Monday, March 17, 2008

Craigslist Wins Discrimination Suit: Why the Court Got it Right...

We've heard the ancient adage since childhood: Don't kill the messenger. Increasingly, the courts are upholding that principle in cyberspace as well.

Here's the story. Two years ago, some people posted real estate ads on Craiglist that were discriminatory - listing apartments for rent "seeking white tenants only". In meatspace, this type of requirement is illegal under the Fair Housing Act of 1968, which deems it illegal "to publish ads excluding tenants because of race, gender, marital status, national origin and religion". But the question before the courts was whether Craiglist should be held liable for providing the forum where discriminatory postings could be published.

The answer is a resounding "No". According to David Kravets, a federal appeals court dismissed the lawsuit against Craigslist on Friday.

A few observations about the ruling:

1) The court ruled that "Craigslist should be treated like an internet service provider and hence is not liable for the postings of third parties". Think about that for a second. This signals a fundamental shift in cultural expectations, as websites are now legally recognized as places where people connect, rather than as actual publishers of information themselves. This ruling is therefore extremely significant as a precedent dealing with all Web 2.0 sites that are based on user-generated content. YouTube, Wikipedia, MySpace, and the rest of them ought to be throwing a party.

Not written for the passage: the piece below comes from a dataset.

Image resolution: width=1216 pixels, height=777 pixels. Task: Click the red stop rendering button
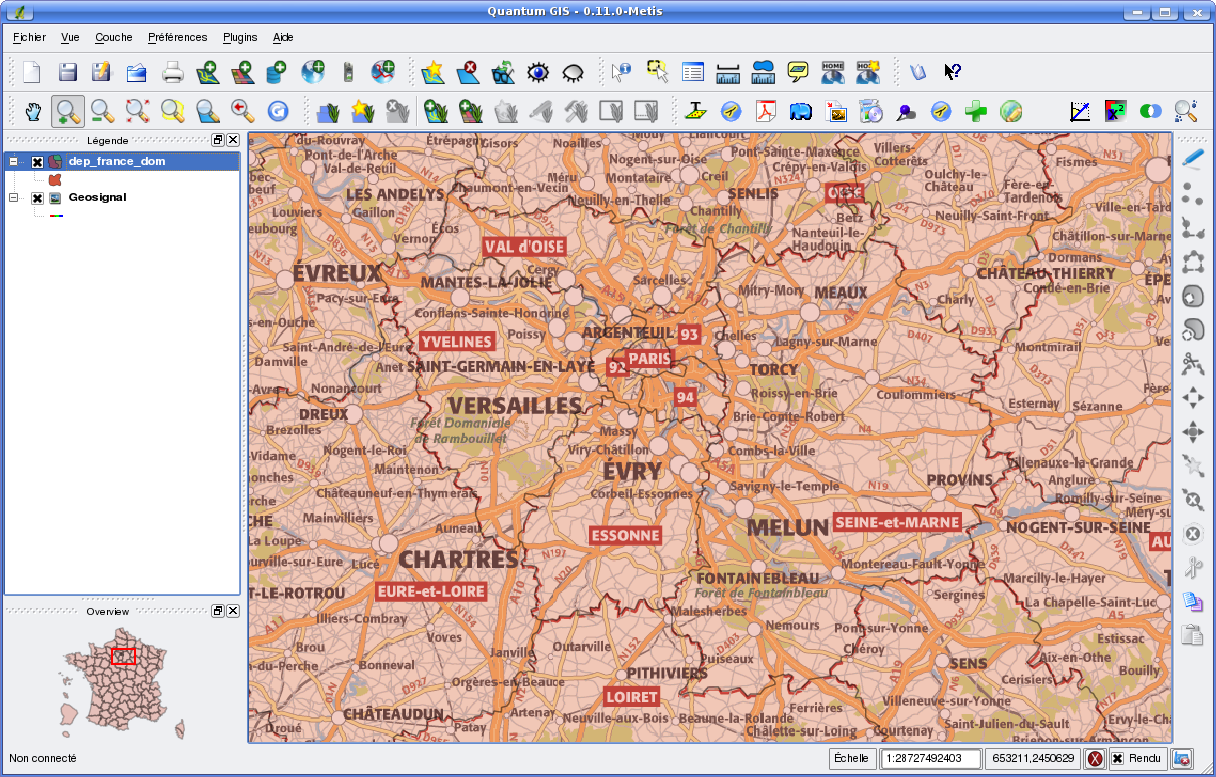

2) As posted in a comment by a user named Moguta, "Craigslist's housing section has pretty prominent notices that discriminating is illegal, and allows people to flag posts that violate the Fair Housing Act. So Craigslist certainly did its part to help assure its ads are compliant". Sure makes sense to me.

3) The ruling concludes that avenues still exist for legal recourse in such discrimination practices online. Lawyers "can identify many targets to investigate. It can dispatch testers and collect damages from any landlord or owner who engages in discrimination... It can assemble a list of names to send to the Attorney General for prosecution. But... it cannot sue the messenger just because the message reveals a third party’s plan to engage in unlawful discrimination."

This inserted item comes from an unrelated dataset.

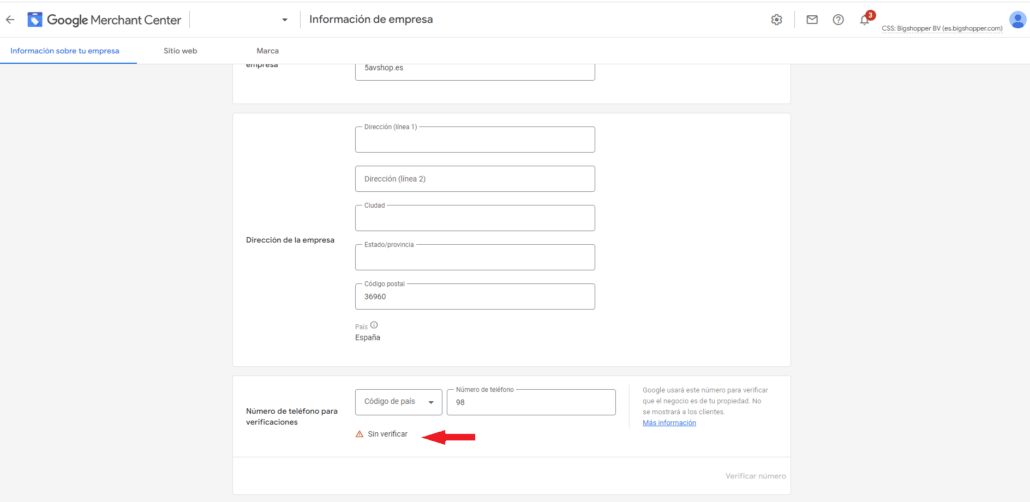This screenshot has width=1030, height=502.
Task: Click the Ciudad input field
Action: pos(474,219)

So the court is making it clear that discriminatory postings online are certainly still to be considered illegal; it's just that the target of the suit should not be the provider of the forum.

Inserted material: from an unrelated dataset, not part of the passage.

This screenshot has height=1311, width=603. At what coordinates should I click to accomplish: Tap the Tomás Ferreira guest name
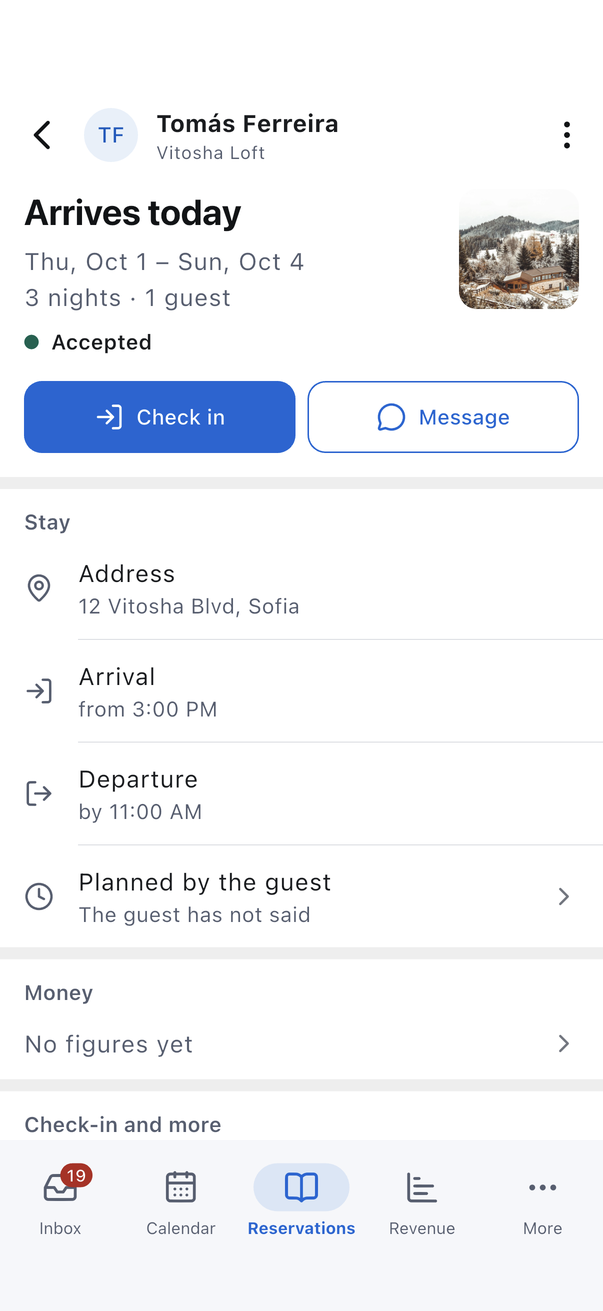point(248,124)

Ultimately, the appellate court got it right. If we are to have an interactive Web, then those who provide our forums cannot be held liable for every piece of content posted by its users. Without question, they still have some responsibilities, such as legal disclosures and mechanisms for protecting the safety of individuals and children, but at its core, the issue is still one of people and individuals who ought to be held accountable for their own actions. Don't kill the messenger, indeed.